> _Task details_
Return each row below that contains the string "Where". Case matters, so a row counts only if the capitalization matches exactly.
BEGIN Records provided
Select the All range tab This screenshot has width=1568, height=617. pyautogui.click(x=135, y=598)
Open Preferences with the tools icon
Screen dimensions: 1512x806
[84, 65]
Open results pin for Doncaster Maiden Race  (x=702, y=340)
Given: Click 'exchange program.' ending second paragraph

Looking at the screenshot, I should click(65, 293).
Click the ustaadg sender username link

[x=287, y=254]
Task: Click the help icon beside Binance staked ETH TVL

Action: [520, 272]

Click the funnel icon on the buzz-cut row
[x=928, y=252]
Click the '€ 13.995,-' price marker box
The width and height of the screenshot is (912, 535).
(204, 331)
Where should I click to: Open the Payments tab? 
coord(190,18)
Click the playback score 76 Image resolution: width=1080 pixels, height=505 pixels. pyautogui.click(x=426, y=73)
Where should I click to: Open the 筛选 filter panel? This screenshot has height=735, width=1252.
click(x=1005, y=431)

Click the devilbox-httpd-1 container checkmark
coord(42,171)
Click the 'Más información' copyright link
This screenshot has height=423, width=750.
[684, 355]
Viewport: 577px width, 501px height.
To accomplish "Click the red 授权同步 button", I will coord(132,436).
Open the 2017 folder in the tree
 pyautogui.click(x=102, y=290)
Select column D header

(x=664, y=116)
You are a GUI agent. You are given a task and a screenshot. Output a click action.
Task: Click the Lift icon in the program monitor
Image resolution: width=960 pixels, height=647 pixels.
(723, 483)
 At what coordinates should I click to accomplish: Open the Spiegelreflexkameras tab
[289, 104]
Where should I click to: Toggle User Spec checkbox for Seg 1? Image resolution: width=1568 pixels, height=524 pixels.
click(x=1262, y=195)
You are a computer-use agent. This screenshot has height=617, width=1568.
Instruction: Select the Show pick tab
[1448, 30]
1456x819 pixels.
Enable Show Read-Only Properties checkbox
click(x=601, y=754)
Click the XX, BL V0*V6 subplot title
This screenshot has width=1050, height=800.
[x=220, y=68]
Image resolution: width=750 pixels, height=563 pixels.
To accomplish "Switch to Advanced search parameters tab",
END Records provided
> _Task answer_
Where should I click to: Open the Payments tab? 
Where should I click to: Open the 筛选 filter panel? This screenshot has height=735, width=1252.
Where should I click to: Toggle User Spec checkbox for Seg 1? Image resolution: width=1568 pixels, height=524 pixels.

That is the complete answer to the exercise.